The other, more interesting objection is that original sin is unfair:  why should the rest of us be punished for what Adam and Eve did or failed to do?  Within the Christian belief system (the one in which the doctrine of the Fall plays the largest role), this can be naturally understood by seeing salvation as primarily a corporate rather than individual affair.  God draws all human beings in a state of grace together into a sort of spiritual organism in which each individual is a distinct organ; we were to see and love Him not separately, but together.  The attraction of this picture is that it gives God a way to connect people not only to Himself, but also to each other.  The drawback is that, by connecting all people in their assent toward God, when one person falls, he can pull others down with him.  We can sabotage each other not just naturally, e.g. through bad example, but also supernaturally through abdicating our roles in the operation of grace.  In this picture, Adam and Eve must have been essential “organs”, because the spiritual union of mankind couldn’t function without them.  Indeed, to fix up the situation, Christians believe that God had to create a new Adam (Jesus) and a new Eve (Mary).

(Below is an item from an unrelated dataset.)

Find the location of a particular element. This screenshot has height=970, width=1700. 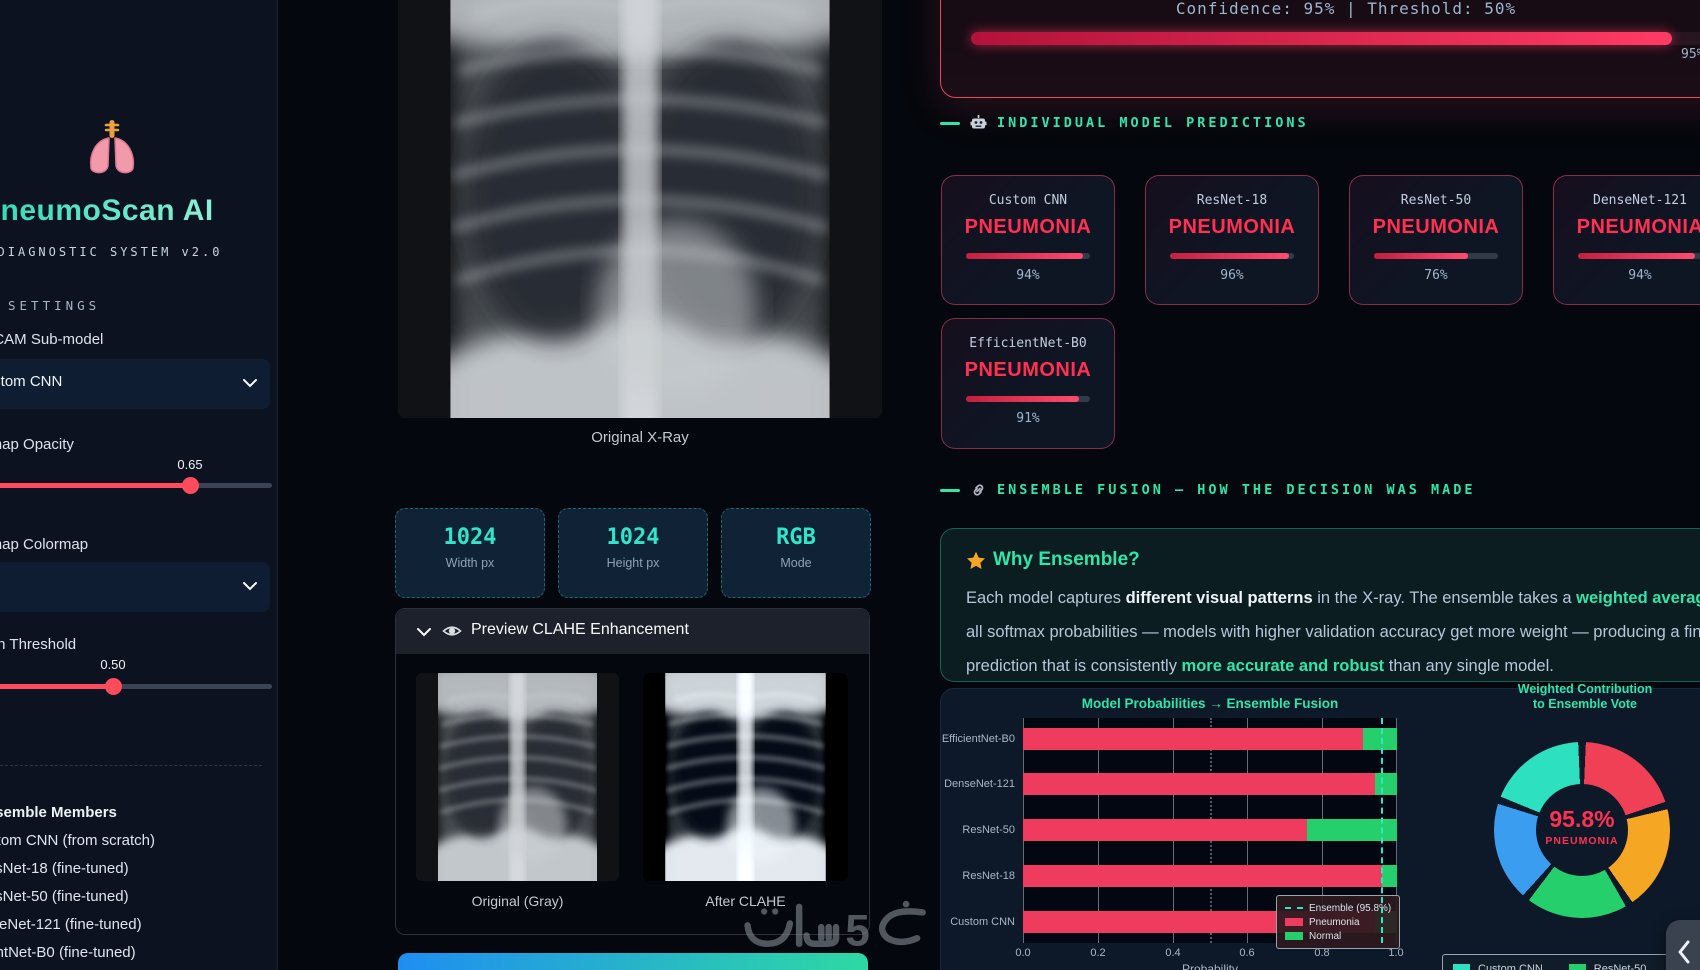

gradcam-select: Custom CNN is located at coordinates (135, 384).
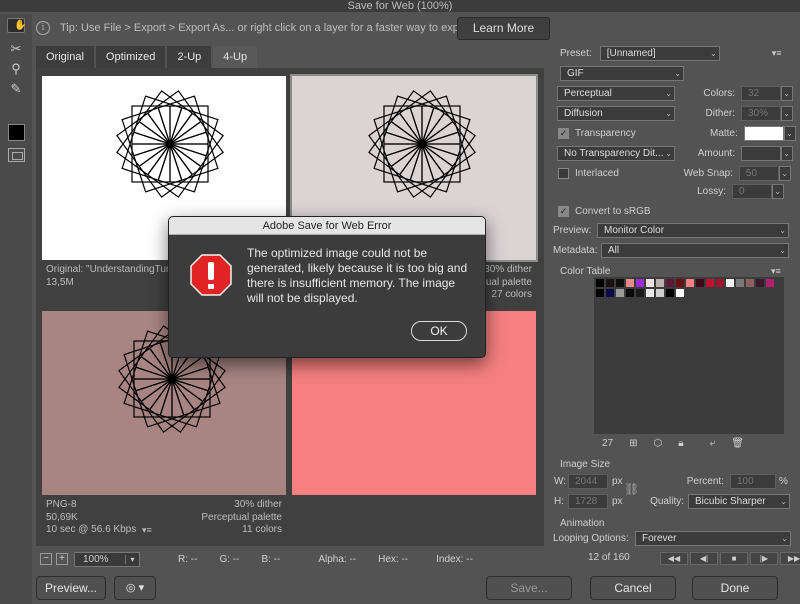 This screenshot has height=604, width=800. What do you see at coordinates (660, 54) in the screenshot?
I see `preset-select: [Unnamed] ⌄` at bounding box center [660, 54].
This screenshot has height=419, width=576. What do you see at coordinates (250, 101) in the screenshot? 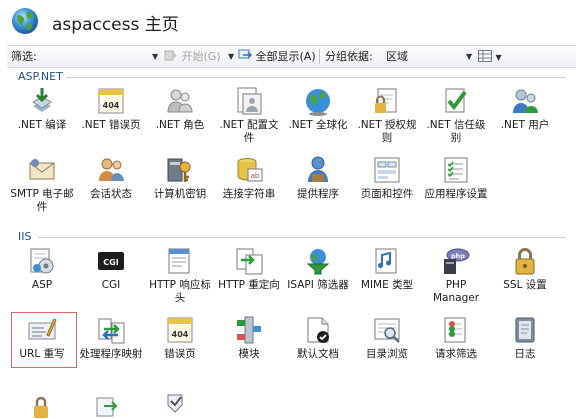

Christianity (and, to a lesser extent, other theistic religions) has built up an impressive body of doctrine, mysticism, and speculation around the ideas of grace, deification, and the spiritual union of mankind.  It’s not the purpose of this essay to go into all that.  We can’t prove from pure reason that anybody has ever actually been in a state of grace.  (If we could, God’s gift of it would not be free.)  We can’t even take all the mystery out of the idea—nor should we expect to be able to do so.  It’s important to understand, though, that these doctrines are as rationally defensible as they ever were.